Stated exercise A: Give back the stretch of the article on Bangarra Dance Theatre from "Bangarra’s dance continues" through "came to be.", substituting "Bangarra Dance Theatre" for "Bangarra".

****

Bangarra’s dance continues across the millennia
Bangarra, from the Wiradjuri “to make fire” still burns with creative energy after 20 years with an extensive touring schedule this year and a retrospective production, Fire, opening in August. It is a wonder that artistic director and choreographer Stephen Page has time to reflect on how it all came to be.
There’s a practical side to Stephen Page that recognises that 20 years is a long time for any Australian arts company, let alone one specialising in Indigenous dance.
Then there’s another part of him that reaches into his blackfella side and says: “Twenty years or 20,000 years, it’s nothing.”
Such has been the high-wire balancing act for Stephen, who has been the Artistic Director of Bangarra Dance Theatre for 17 of its past 20 years, juggling cultural protocols and responsibilities with the pressures of regional, national and international touring of one of Australia’s flagship arts companies.
Talking to him about the 20th anniversary of the company this year, there is a strong sense of a shared spirit, of the Bangarra family and those who were instrumental in its beginnings.
It’s inevitable though, as the person at the creative helm through most of Bangarra’s cultural ascendancy, that much of the attention will focus on him. The Stephen Page of today is more analytical and self aware than the brash youth whose creative energy drew others into his circle, propelling the company to prominence in the early ’90s.
“You accept your own creative ego and I know now how to measure it,” he says. “I know what’s productive and in the way you have to be really critical.”
Stephen’s background has been well-documented, a descendant from the Nunukul people and the Munaldjali clan of the Yugambeh tribe from southeast Queensland, he grew up in the tough Mt Gravatt area of Brisbane, the second youngest of 12 children. Play performance in the backyard, with Stephen directing, was a natural part of growing up for the Page family.
The pathway that led to the establishment of Bangarra in 1989 is a convoluted one, intertwined with the Black Theatre in Redfern and the development of the National Aboriginal and Islander Skills Development Association (NAISDA), the college for young Indigenous dancers where Stephen trained.
Certainly though Carole Johnson, a black American dancer who came to Australia with the Eleo Pomare Dance Company and stayed, was an energising force in the development of contemporary Indigenous dance and a founder of Bangarra, with the name of the company drawn from the Wiradjuri word “to make fire”.
By the time Stephen was appointed artistic director in 1991, he had already danced with Sydney Dance Company and had several choreography credits to his name.
“I had no fear then,” he says. “You’re young and I just dived into deep water.
“It was the best of the creativity, we were all into telling stories. I don’t think we really analysed, we were in the moment.”

****

Stated exercise B: Copy out the records from the line containing "Task: Tap the" through the line containing "tap(325, 237)" in full, offsetting every coordinate in the answers by -131. Leave out the pictures.

Source data:
****

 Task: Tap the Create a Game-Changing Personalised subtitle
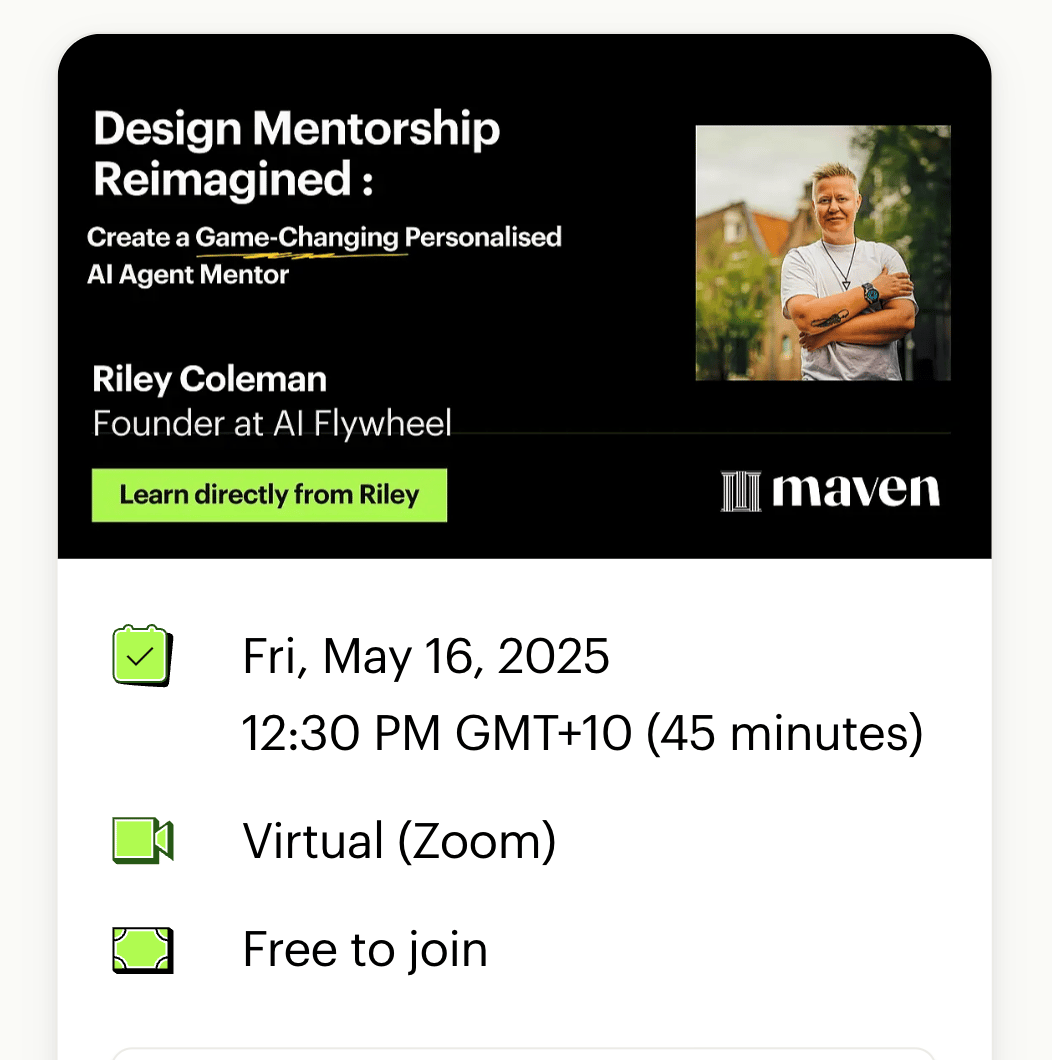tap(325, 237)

****

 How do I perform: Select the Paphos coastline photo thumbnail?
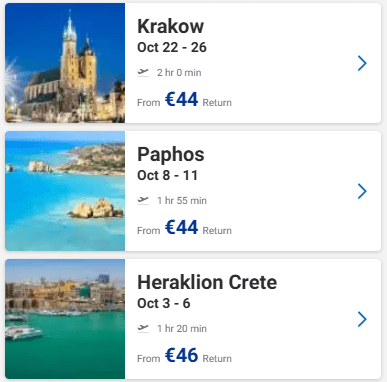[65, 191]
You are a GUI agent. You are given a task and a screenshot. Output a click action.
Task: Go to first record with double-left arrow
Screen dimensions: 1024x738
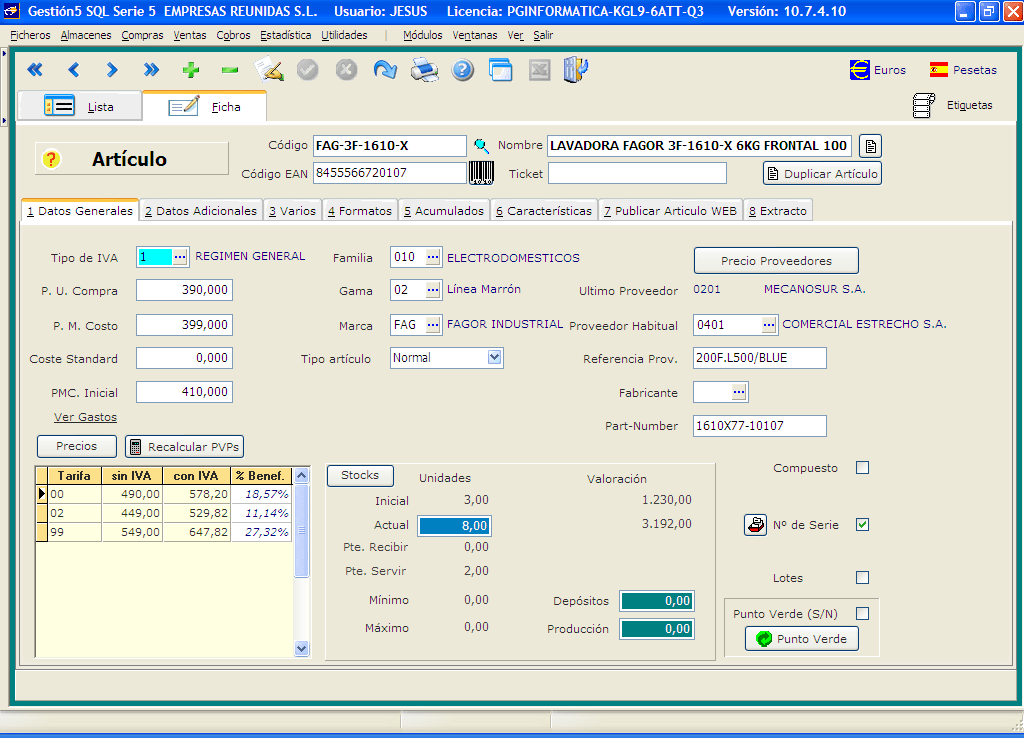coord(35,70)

****

Task response A:
Bangarra Dance Theatre’s dance continues across the millennia
Bangarra Dance Theatre, from the Wiradjuri “to make fire” still burns with creative energy after 20 years with an extensive touring schedule this year and a retrospective production, Fire, opening in August. It is a wonder that artistic director and choreographer Stephen Page has time to reflect on how it all came to be.

Task response B:
 Task: Tap the Create a Game-Changing Personalised subtitle
tap(194, 106)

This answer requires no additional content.